Dr. Bernard discussed agency philosophy and policy regarding the “telling of adoption.” She indicated that one of the important things about telling of adoption is that it really should be part and parcel of the entire complex experience and the whole adoption process for parents and child even though, understandably, it is often singled out as a pivotal issue. For without question, it does tend to serve as a focal point around which many of the parents’ anxieties and fears, attitudes and difficulties find expression. It is also a point to which subsequent problems and frictions in an adopted child’s life are readily ascribed and from which a desire to find out more about his natural parents may arise. This may frighten the parents with regard to the success of the adoption.

Dr. Bernard proceeded to discuss some of the current articles on this subject. She reassured the Board that LWS is keeping up with developments in theory and knowledge in the field and with the pertinent professional literature. . . . Several papers by a few psychiatrists and analysts appeared a few years ago in which adopted children were considered more prone to emotional disturbance than other children. Thus, adoption was viewed, in a sense, as causing emotional disorders in children.

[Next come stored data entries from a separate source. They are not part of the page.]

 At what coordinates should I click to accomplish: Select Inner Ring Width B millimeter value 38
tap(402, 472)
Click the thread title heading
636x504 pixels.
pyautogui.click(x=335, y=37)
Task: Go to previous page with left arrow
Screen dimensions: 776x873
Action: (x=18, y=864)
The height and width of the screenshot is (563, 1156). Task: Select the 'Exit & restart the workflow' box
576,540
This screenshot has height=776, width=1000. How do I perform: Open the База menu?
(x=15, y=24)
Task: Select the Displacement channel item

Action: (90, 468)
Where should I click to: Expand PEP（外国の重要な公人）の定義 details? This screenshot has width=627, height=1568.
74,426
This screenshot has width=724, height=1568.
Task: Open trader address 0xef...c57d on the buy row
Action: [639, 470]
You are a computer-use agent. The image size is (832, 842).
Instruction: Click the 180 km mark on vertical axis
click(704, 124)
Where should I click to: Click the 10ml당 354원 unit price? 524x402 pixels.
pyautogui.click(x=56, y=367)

At least two of these authors made the further suggestion that the maladjustment of these adopted children was due to being told about their adoption at an early age. Dr. Bernard regarded it as unfortunate that these opinions received wide public circulation through being picked up by writers for popular magazines. Although those of us in the adoption field should maintain a scientific attitude and thus accept whatever new facts may appear on the basis of sound investigation, it is important that premature or unsubstantiated comments adverse to adoption be carefully reviewed and evaluated lest publicizing them as authoritative threaten the public’s confidence. . . .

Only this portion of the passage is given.